The derivative has hit the 85% design drawing release point while assembly of all the large subassemblies for the first aircraft is beginning. All this is happening as Boeing marks the first anniversary of the initial 787-8 delivery to launch customer All Nippon Airways and comes as deliveries hit 25 aircraft.
However, Boeing is not fooling itself and knows that both the progress on the 787-9 and the accelerating deliveries of the 787-8 remain silver linings of a dark cloud still hanging over the company and its revenues after years of delays and problems. The bottom line is that deliveries still have a long way to go to match the rising production tempo and that, if the history of the 787 is anything to go by, Boeing would be wise to expect the unexpected when it comes to development of the stretch.
It is due to the hard-won experience on the 787-8, though, that progress on the extended fuselage variant is edging ahead of schedule, says vice president and chief project engineer for the 787, Mike Sinnett. “From a production standpoint, all the major structural pieces are in initial build. In a lot of cases, we're early. It's a significantly different spot we're in than we were with the -8,” he says.
While always intended to be a transformational aircraft for the operators, the 787 has ended up transforming Boeing in more ways than was ever anticipated. Beyond launching it on the path to more electric, more composite aircraft and modular assembly processes, the 787's huge development costs made its leaders gun-shy over opting for the New Small Airplane instead of a reengined 737 in the face of competition from the A320NEO. Similarly, Boeing's product development office continues to burn the midnight oil over the potentially costly 777X project. Memories of expensive triage for the 787 lurk in the shadows as Boeing weighs pivotal wing and engine decisions for the next generation of its larger sibling.
Industrially, the rescue effort also expanded Boeing's production footprint for the 787 well beyond that originally planned, with unexpected factory acquisitions in South Carolina and Utah. But it is now the same much-maligned production system that is starting to crank out 787s to a build standard that, according to Sinnett, is actively contributing to the better-than-expected performance of the first batch of aircraft to enter service.

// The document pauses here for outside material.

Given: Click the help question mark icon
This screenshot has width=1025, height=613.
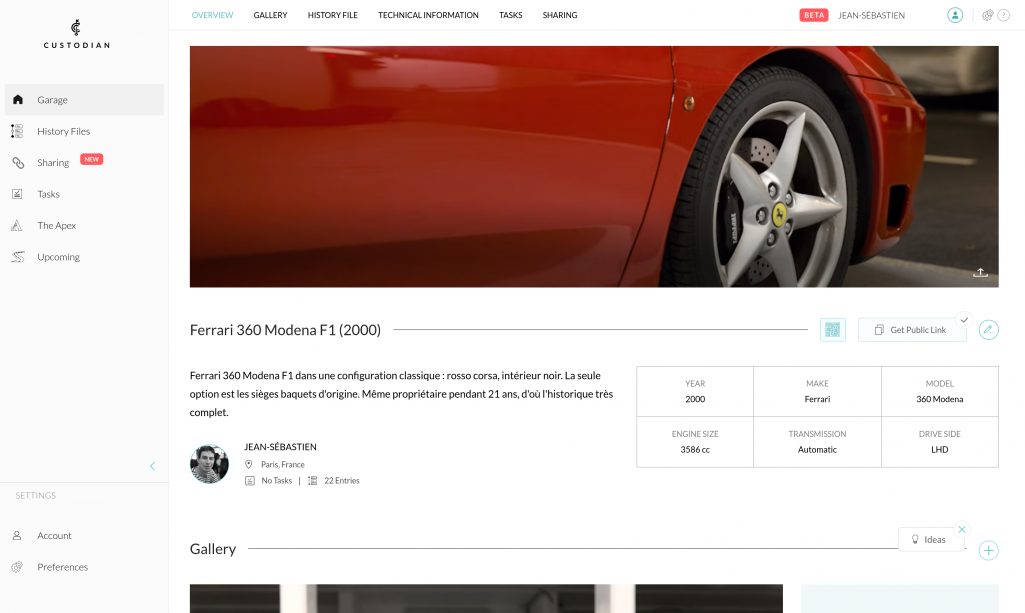Looking at the screenshot, I should (x=1003, y=15).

“We are getting cleaner aircraft. When we designed it with an all-composite wing and fuselage, we were conservative,” he says. “Then, as we started looking at weight-reduction changes and we rolled in things like the improved wingbox and the results of full-scale fatigue and static tests, this allowed us to be less conservative.” The result is, “we're seeing some level of surprise that it is performing as well as it is. You always want to talk yourself into thinking that something is not quite right, but its performance is basically spot on,” Sinnett adds. “There was a misconception in part because of the weight challenges early on. People expected the initial aircraft would be heavy, and maybe they are by a little bit, but even the early aircraft are performing to specification.”